◆ Dataset extract:

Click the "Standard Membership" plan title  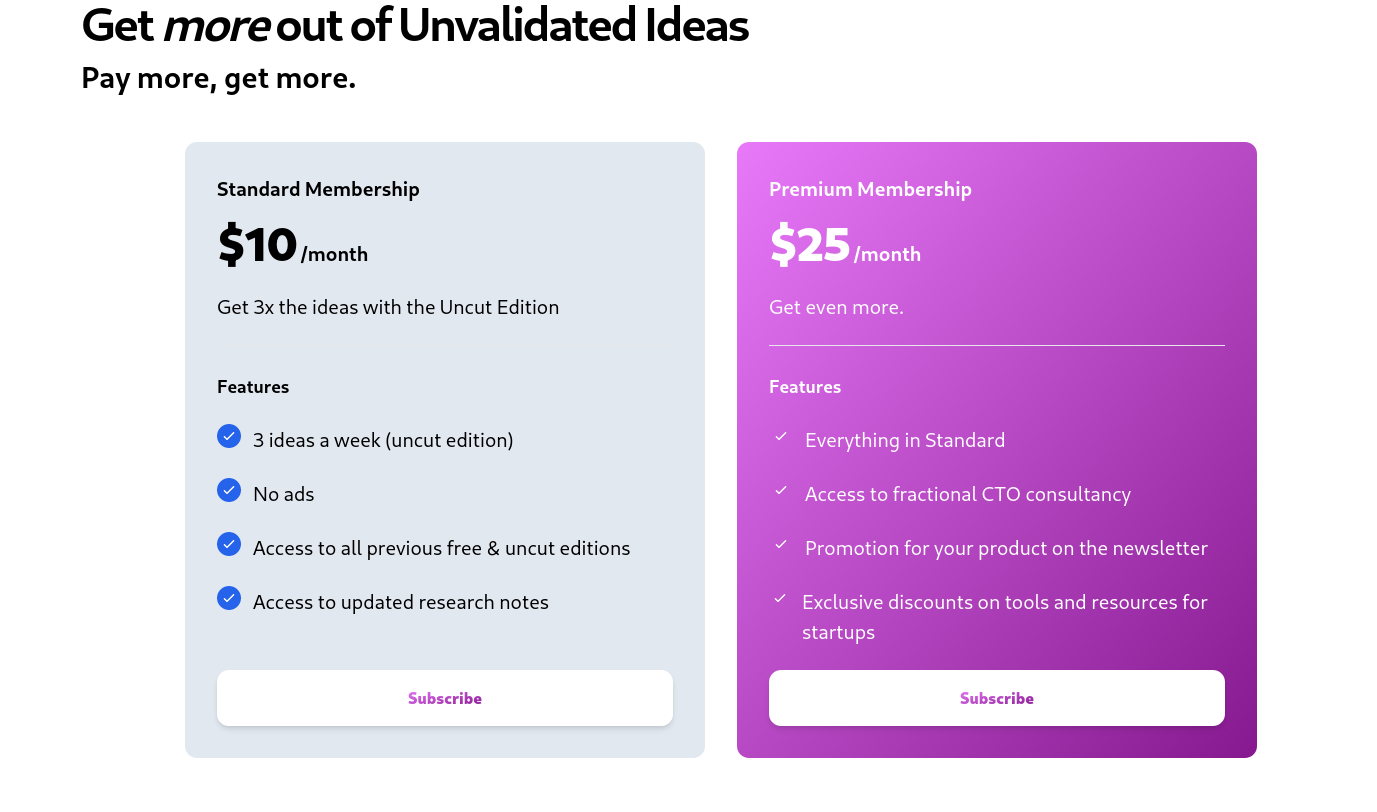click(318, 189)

...

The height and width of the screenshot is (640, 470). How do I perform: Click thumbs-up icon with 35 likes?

--

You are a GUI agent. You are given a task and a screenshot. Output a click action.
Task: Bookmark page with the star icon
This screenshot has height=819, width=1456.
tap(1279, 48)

◆ Stated problem:
Copy out only the lines from the one containing "You are a GUI" down to the one containing "tap(1279, 48)", swapping "star icon" for "star button" and leaving everything else unchanged.

◆ Response below:
You are a GUI agent. You are given a task and a screenshot. Output a click action.
Task: Bookmark page with the star button
This screenshot has height=819, width=1456.
tap(1279, 48)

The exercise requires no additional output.